Jesus H., the generals are preparing for a bug out, if it comes to that. The airborne gunships are to be used to blast an escape route, and/or cover the rear in case the whole army in Iraq has to leave in a hurry. Does this make any sense?

Posted by: Lurch at August 30, 2006 07:45 AM

Ruffian, it seems to me that the Bu$h malAdministration works to a specific plan; I don't see a heck of a lot of impulse or improvovisation in what they do other than of course in the case of Hurricane Katrina, when they saw a golden opportunity to turn a statistically Blue state into Red through inaction.

They also had a great chance to strip the Treasury again, and funnel even more money to their cronies and donor base.

Back in the 50s and 60s people used to ascribe a Great Plan to the Soviets, describing them as a vast, well-oiled monolith, like a slow-moving avalanch. They did have a political goal, but they were more like a group of thieves walking along a hotel corridor, trying every doorknob in case they found an unlocked room. Opportunism can work, but you need luck. Bu$hCo is a bit more organized, I think.

As for the AC-130 gunships I think we discussed their use in a retreat option, here http://www.mainandcentral.org/archives/2005/11/a_fighting_retr.html
and here http://www.mainandcentral.org/archives/2005/11/a_fighting_retr_1.html
and here http://www.mainandcentral.org/archives/2006/03/americans_in_ci.html

The writer Christopher Albritton discussed them here in his blog http://www.back-to-iraq.com/archives/2004/04/us_pounds_fallujah_fighting_in.php

As for therir being used in urban environments, just what have you seen in our military's actions in Iraq that brings you to the conclusion that they're careful about conserving civilian life?

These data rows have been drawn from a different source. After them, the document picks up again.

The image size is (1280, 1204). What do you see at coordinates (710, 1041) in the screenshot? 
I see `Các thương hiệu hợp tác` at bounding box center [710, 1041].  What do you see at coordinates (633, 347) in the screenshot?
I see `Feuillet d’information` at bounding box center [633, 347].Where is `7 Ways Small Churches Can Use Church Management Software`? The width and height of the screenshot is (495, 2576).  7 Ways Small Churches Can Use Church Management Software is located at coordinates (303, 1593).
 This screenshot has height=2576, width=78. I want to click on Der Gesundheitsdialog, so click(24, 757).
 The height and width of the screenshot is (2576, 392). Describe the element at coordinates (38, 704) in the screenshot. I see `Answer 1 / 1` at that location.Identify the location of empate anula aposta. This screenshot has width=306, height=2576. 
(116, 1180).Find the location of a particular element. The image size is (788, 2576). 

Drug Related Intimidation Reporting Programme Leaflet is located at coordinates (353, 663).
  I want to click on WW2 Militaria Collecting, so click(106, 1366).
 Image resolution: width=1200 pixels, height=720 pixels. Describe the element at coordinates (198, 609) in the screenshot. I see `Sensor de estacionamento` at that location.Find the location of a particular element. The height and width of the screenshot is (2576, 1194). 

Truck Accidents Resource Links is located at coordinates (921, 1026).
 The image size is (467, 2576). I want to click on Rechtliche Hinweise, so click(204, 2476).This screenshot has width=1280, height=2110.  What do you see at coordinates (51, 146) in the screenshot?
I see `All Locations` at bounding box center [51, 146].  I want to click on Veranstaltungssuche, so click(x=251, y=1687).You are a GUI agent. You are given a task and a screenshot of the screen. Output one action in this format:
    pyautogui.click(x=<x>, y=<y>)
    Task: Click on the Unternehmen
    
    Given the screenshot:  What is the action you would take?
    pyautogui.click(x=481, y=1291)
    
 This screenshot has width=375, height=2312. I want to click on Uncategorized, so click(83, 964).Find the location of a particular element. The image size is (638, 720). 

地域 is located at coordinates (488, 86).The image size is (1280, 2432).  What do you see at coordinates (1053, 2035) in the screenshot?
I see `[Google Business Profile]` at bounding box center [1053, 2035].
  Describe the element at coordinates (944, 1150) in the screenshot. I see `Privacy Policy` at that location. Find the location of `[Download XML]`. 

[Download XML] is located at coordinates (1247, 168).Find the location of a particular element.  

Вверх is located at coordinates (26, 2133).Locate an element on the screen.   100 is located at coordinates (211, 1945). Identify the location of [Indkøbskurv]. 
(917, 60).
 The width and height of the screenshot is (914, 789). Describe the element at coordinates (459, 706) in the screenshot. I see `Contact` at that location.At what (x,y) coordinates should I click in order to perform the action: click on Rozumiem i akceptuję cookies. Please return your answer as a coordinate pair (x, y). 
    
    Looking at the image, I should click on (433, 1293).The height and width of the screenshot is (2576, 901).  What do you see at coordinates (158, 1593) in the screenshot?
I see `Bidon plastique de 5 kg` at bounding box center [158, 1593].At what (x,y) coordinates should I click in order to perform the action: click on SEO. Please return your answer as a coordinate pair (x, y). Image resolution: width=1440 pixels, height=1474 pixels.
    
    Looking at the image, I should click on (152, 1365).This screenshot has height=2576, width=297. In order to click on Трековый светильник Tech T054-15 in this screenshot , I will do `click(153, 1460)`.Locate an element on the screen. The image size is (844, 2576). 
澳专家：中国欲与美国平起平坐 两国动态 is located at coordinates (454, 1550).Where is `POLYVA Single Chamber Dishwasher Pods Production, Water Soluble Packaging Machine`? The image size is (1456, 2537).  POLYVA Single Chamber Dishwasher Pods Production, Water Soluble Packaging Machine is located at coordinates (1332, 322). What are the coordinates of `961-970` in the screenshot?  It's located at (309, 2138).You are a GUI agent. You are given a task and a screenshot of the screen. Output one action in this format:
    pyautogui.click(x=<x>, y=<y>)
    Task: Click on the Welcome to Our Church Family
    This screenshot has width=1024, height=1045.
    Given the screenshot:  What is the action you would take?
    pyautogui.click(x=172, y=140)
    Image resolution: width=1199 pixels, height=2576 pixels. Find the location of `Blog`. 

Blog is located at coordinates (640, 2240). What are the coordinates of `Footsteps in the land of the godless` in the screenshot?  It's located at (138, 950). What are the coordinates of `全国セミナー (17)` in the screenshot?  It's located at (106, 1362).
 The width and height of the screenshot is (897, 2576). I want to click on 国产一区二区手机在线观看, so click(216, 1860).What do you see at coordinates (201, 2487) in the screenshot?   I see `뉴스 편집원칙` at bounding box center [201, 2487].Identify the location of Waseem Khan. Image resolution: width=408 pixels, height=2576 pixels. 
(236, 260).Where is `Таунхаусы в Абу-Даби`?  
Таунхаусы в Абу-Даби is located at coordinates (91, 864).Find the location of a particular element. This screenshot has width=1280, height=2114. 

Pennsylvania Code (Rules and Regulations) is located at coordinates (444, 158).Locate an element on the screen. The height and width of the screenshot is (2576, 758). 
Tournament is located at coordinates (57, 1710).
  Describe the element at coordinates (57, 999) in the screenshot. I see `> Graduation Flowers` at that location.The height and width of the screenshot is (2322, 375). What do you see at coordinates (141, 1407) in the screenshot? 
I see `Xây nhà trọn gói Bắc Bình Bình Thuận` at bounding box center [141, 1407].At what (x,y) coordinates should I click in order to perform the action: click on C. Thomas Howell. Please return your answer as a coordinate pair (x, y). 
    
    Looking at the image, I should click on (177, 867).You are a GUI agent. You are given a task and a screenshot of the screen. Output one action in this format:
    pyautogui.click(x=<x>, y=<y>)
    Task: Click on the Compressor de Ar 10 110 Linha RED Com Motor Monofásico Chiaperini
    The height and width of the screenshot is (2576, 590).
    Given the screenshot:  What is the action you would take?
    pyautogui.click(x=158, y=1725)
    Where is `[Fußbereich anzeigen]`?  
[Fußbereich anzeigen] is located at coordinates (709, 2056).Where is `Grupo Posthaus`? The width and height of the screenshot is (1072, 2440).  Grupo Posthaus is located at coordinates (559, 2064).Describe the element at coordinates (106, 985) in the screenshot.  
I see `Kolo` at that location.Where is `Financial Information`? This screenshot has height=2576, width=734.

Yes, I'm sure the JCS have tasked their staffs with several variations on the withdrawal option. Here's hoping it can be orderly, and not a fighting retreat.

Posted by: drtomaso at August 30, 2006 08:40 AM

I think there are two key words here that need to be shouted at the top of our lungs until the mainstream media picks up the story: secret evidence.

Secret-Jesus. Tap-Dancing. Christ-Evidence. Which may or may not have been obtained from torturing some yokel til he told these people what they wanted to hear- you'll never know, 'cause its a secret.

I don't know what's scarier- the fact that Americans (Bush's administration hasnt been deported, yet) are actually putting these policies into action, or that the average american, upon hearing of this, will just nod his head and mutter something about the world changing on 9/11 and fightin' em there so we dont have to fight em here.

Guys- I never served. Thank you all for your sacrifices at the altar of liberty. I'm terribly sorry it appears to have been for nothing.

Posted by: Chuck Cliff at August 31, 2006 12:15 AM

Secret trials, secret evidence, secrect sentences, secret prisons and prisoners -- Jesus H P C!

I did a post not so long ago about a Prisoner With No Name and had my doubts that I had gone a bit over the top -- said doubts have now been thrown over my left shoulder.

But lets's look at the bright side!!!

Bush has shown that maybe he actually has read some of thos 65 books they were talking about -- and one of them must be Kafka -- the Trial, I guess.

Posted by: Lurch at August 31, 2006 10:12 AM

You know, Chuck, you're right. The Trial is a possibility.

The Prisoner With No Name reminds me of that terrific TV series starring Patrick McGoohan.which posed such fascinating ethical and philosophical questions.